*What you should do*.
Each of the entries should be output exactly, with nothing left out.

Extracted records:
*-*-*
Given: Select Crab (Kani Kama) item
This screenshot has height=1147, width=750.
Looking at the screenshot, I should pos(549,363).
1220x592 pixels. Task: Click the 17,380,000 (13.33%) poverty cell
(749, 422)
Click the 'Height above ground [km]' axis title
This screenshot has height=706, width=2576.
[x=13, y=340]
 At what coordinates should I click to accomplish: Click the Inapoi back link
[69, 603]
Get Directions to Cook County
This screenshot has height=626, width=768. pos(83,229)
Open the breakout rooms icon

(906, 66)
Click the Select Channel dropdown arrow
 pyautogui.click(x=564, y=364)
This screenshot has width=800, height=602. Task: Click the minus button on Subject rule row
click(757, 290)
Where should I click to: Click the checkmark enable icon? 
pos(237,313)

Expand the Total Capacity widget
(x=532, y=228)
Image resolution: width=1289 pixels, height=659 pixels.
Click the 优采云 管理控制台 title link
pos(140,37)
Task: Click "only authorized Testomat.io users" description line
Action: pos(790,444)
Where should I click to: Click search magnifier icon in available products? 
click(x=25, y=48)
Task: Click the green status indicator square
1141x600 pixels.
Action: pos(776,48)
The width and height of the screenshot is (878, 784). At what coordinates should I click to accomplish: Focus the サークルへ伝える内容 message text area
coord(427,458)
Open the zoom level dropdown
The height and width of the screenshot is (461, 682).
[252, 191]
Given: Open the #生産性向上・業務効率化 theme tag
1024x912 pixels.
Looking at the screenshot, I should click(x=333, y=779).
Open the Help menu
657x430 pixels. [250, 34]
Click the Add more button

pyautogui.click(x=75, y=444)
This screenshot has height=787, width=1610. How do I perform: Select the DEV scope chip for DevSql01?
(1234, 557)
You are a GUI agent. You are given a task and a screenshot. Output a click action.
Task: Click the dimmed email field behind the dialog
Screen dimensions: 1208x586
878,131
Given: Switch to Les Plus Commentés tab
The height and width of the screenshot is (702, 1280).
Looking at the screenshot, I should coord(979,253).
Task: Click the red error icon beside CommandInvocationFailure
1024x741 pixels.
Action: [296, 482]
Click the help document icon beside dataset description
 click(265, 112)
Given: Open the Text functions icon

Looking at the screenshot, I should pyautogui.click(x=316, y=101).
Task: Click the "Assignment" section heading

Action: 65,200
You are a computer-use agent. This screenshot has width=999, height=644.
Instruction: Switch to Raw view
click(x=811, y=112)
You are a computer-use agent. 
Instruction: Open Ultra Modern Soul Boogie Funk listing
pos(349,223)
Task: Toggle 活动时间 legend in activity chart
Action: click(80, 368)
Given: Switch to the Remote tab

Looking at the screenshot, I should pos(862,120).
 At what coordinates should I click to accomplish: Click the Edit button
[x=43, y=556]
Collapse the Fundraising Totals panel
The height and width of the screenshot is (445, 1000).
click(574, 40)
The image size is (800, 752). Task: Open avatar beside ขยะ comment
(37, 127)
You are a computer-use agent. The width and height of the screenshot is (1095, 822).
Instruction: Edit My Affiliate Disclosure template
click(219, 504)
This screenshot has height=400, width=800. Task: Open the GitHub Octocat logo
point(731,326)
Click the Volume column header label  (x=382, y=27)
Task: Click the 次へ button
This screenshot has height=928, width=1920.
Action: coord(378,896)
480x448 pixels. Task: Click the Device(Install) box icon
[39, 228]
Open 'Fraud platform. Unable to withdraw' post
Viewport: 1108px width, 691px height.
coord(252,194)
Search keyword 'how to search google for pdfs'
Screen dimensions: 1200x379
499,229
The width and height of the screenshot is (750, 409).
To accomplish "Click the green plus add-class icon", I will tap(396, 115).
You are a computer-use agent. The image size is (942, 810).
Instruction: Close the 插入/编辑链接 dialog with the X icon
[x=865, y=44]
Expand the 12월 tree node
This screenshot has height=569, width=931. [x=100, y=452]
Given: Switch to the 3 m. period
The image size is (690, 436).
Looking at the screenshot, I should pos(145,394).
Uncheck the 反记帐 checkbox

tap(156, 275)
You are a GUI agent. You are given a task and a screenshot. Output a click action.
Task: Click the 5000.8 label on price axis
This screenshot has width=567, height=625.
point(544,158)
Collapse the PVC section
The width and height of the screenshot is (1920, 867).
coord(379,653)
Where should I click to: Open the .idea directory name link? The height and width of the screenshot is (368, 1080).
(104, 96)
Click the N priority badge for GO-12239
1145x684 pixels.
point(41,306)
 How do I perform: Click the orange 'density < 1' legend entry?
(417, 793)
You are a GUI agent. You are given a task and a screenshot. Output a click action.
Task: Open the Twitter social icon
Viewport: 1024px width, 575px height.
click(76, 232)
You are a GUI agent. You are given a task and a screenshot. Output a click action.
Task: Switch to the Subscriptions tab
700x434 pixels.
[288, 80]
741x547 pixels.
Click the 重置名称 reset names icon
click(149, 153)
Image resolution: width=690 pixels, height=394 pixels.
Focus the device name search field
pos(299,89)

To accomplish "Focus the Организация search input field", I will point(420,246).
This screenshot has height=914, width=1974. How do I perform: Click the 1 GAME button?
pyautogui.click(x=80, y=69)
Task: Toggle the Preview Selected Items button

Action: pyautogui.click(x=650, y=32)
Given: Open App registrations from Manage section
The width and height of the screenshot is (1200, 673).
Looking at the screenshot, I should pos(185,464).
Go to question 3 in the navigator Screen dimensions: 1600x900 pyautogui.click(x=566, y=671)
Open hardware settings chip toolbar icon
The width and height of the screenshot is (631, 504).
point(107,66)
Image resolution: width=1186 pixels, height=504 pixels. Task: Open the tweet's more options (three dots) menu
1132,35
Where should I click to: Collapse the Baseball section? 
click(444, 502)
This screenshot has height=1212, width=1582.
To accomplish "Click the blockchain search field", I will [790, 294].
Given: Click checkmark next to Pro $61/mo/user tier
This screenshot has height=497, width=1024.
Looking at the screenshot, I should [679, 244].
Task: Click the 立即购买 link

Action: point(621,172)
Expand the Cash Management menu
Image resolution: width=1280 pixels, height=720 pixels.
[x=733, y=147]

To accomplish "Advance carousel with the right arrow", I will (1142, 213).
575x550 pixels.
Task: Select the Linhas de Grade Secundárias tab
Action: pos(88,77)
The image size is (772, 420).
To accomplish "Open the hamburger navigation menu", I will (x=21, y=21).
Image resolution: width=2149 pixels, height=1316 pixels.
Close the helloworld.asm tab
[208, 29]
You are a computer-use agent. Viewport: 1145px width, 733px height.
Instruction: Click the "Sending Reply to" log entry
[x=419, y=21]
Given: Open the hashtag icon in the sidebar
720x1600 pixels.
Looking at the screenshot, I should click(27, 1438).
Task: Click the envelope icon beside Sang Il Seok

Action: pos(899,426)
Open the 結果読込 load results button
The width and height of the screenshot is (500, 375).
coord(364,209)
*-*-*
*Completed exercise*.
Given: Select Crab (Kani Kama) item
This screenshot has height=1147, width=750.
Looking at the screenshot, I should pos(549,363).
1220x592 pixels. Task: Click the 17,380,000 (13.33%) poverty cell
(749, 422)
Click the 'Height above ground [km]' axis title
This screenshot has height=706, width=2576.
[x=13, y=340]
 At what coordinates should I click to accomplish: Click the Inapoi back link
[69, 603]
Get Directions to Cook County
This screenshot has height=626, width=768. pos(83,229)
Open the breakout rooms icon

(906, 66)
Click the Select Channel dropdown arrow
 pyautogui.click(x=564, y=364)
This screenshot has width=800, height=602. Task: Click the minus button on Subject rule row
click(757, 290)
Where should I click to: Click the checkmark enable icon? 
pos(237,313)

Expand the Total Capacity widget
(x=532, y=228)
Image resolution: width=1289 pixels, height=659 pixels.
Click the 优采云 管理控制台 title link
pos(140,37)
Task: Click "only authorized Testomat.io users" description line
Action: pos(790,444)
Where should I click to: Click search magnifier icon in available products? 
click(x=25, y=48)
Task: Click the green status indicator square
1141x600 pixels.
Action: pos(776,48)
The width and height of the screenshot is (878, 784). At what coordinates should I click to accomplish: Focus the サークルへ伝える内容 message text area
coord(427,458)
Open the zoom level dropdown
The height and width of the screenshot is (461, 682).
[252, 191]
Given: Open the #生産性向上・業務効率化 theme tag
1024x912 pixels.
Looking at the screenshot, I should click(x=333, y=779).
Open the Help menu
657x430 pixels. [250, 34]
Click the Add more button

pyautogui.click(x=75, y=444)
This screenshot has height=787, width=1610. How do I perform: Select the DEV scope chip for DevSql01?
(1234, 557)
You are a GUI agent. You are given a task and a screenshot. Output a click action.
Task: Click the dimmed email field behind the dialog
Screen dimensions: 1208x586
878,131
Given: Switch to Les Plus Commentés tab
The height and width of the screenshot is (702, 1280).
Looking at the screenshot, I should coord(979,253).
Task: Click the red error icon beside CommandInvocationFailure
1024x741 pixels.
Action: [296, 482]
Click the help document icon beside dataset description
 click(265, 112)
Given: Open the Text functions icon

Looking at the screenshot, I should pyautogui.click(x=316, y=101).
Task: Click the "Assignment" section heading

Action: 65,200
You are a computer-use agent. This screenshot has width=999, height=644.
Instruction: Switch to Raw view
click(x=811, y=112)
You are a computer-use agent. 
Instruction: Open Ultra Modern Soul Boogie Funk listing
pos(349,223)
Task: Toggle 活动时间 legend in activity chart
Action: click(80, 368)
Given: Switch to the Remote tab

Looking at the screenshot, I should pos(862,120).
 At what coordinates should I click to accomplish: Click the Edit button
[x=43, y=556]
Collapse the Fundraising Totals panel
The height and width of the screenshot is (445, 1000).
click(574, 40)
The image size is (800, 752). Task: Open avatar beside ขยะ comment
(37, 127)
You are a computer-use agent. The width and height of the screenshot is (1095, 822).
Instruction: Edit My Affiliate Disclosure template
click(219, 504)
This screenshot has height=400, width=800. Task: Open the GitHub Octocat logo
point(731,326)
Click the Volume column header label  (x=382, y=27)
Task: Click the 次へ button
This screenshot has height=928, width=1920.
Action: coord(378,896)
480x448 pixels. Task: Click the Device(Install) box icon
[39, 228]
Open 'Fraud platform. Unable to withdraw' post
Viewport: 1108px width, 691px height.
coord(252,194)
Search keyword 'how to search google for pdfs'
Screen dimensions: 1200x379
499,229
The width and height of the screenshot is (750, 409).
To accomplish "Click the green plus add-class icon", I will tap(396, 115).
You are a computer-use agent. The image size is (942, 810).
Instruction: Close the 插入/编辑链接 dialog with the X icon
[x=865, y=44]
Expand the 12월 tree node
This screenshot has height=569, width=931. [x=100, y=452]
Given: Switch to the 3 m. period
The image size is (690, 436).
Looking at the screenshot, I should pos(145,394).
Uncheck the 反记帐 checkbox

tap(156, 275)
You are a GUI agent. You are given a task and a screenshot. Output a click action.
Task: Click the 5000.8 label on price axis
This screenshot has width=567, height=625.
point(544,158)
Collapse the PVC section
The width and height of the screenshot is (1920, 867).
coord(379,653)
Where should I click to: Open the .idea directory name link? The height and width of the screenshot is (368, 1080).
(104, 96)
Click the N priority badge for GO-12239
1145x684 pixels.
point(41,306)
 How do I perform: Click the orange 'density < 1' legend entry?
(417, 793)
You are a GUI agent. You are given a task and a screenshot. Output a click action.
Task: Open the Twitter social icon
Viewport: 1024px width, 575px height.
click(76, 232)
You are a GUI agent. You are given a task and a screenshot. Output a click action.
Task: Switch to the Subscriptions tab
700x434 pixels.
[288, 80]
741x547 pixels.
Click the 重置名称 reset names icon
click(149, 153)
Image resolution: width=690 pixels, height=394 pixels.
Focus the device name search field
pos(299,89)

To accomplish "Focus the Организация search input field", I will point(420,246).
This screenshot has height=914, width=1974. How do I perform: Click the 1 GAME button?
pyautogui.click(x=80, y=69)
Task: Toggle the Preview Selected Items button

Action: pyautogui.click(x=650, y=32)
Given: Open App registrations from Manage section
The width and height of the screenshot is (1200, 673).
Looking at the screenshot, I should pos(185,464).
Go to question 3 in the navigator Screen dimensions: 1600x900 pyautogui.click(x=566, y=671)
Open hardware settings chip toolbar icon
The width and height of the screenshot is (631, 504).
point(107,66)
Image resolution: width=1186 pixels, height=504 pixels. Task: Open the tweet's more options (three dots) menu
1132,35
Where should I click to: Collapse the Baseball section? 
click(444, 502)
This screenshot has height=1212, width=1582.
To accomplish "Click the blockchain search field", I will [790, 294].
Given: Click checkmark next to Pro $61/mo/user tier
This screenshot has height=497, width=1024.
Looking at the screenshot, I should [679, 244].
Task: Click the 立即购买 link

Action: point(621,172)
Expand the Cash Management menu
Image resolution: width=1280 pixels, height=720 pixels.
[x=733, y=147]

To accomplish "Advance carousel with the right arrow", I will (1142, 213).
575x550 pixels.
Task: Select the Linhas de Grade Secundárias tab
Action: pos(88,77)
The image size is (772, 420).
To accomplish "Open the hamburger navigation menu", I will (x=21, y=21).
Image resolution: width=2149 pixels, height=1316 pixels.
Close the helloworld.asm tab
[208, 29]
You are a computer-use agent. Viewport: 1145px width, 733px height.
Instruction: Click the "Sending Reply to" log entry
[x=419, y=21]
Given: Open the hashtag icon in the sidebar
720x1600 pixels.
Looking at the screenshot, I should click(27, 1438).
Task: Click the envelope icon beside Sang Il Seok

Action: pos(899,426)
Open the 結果読込 load results button
The width and height of the screenshot is (500, 375).
coord(364,209)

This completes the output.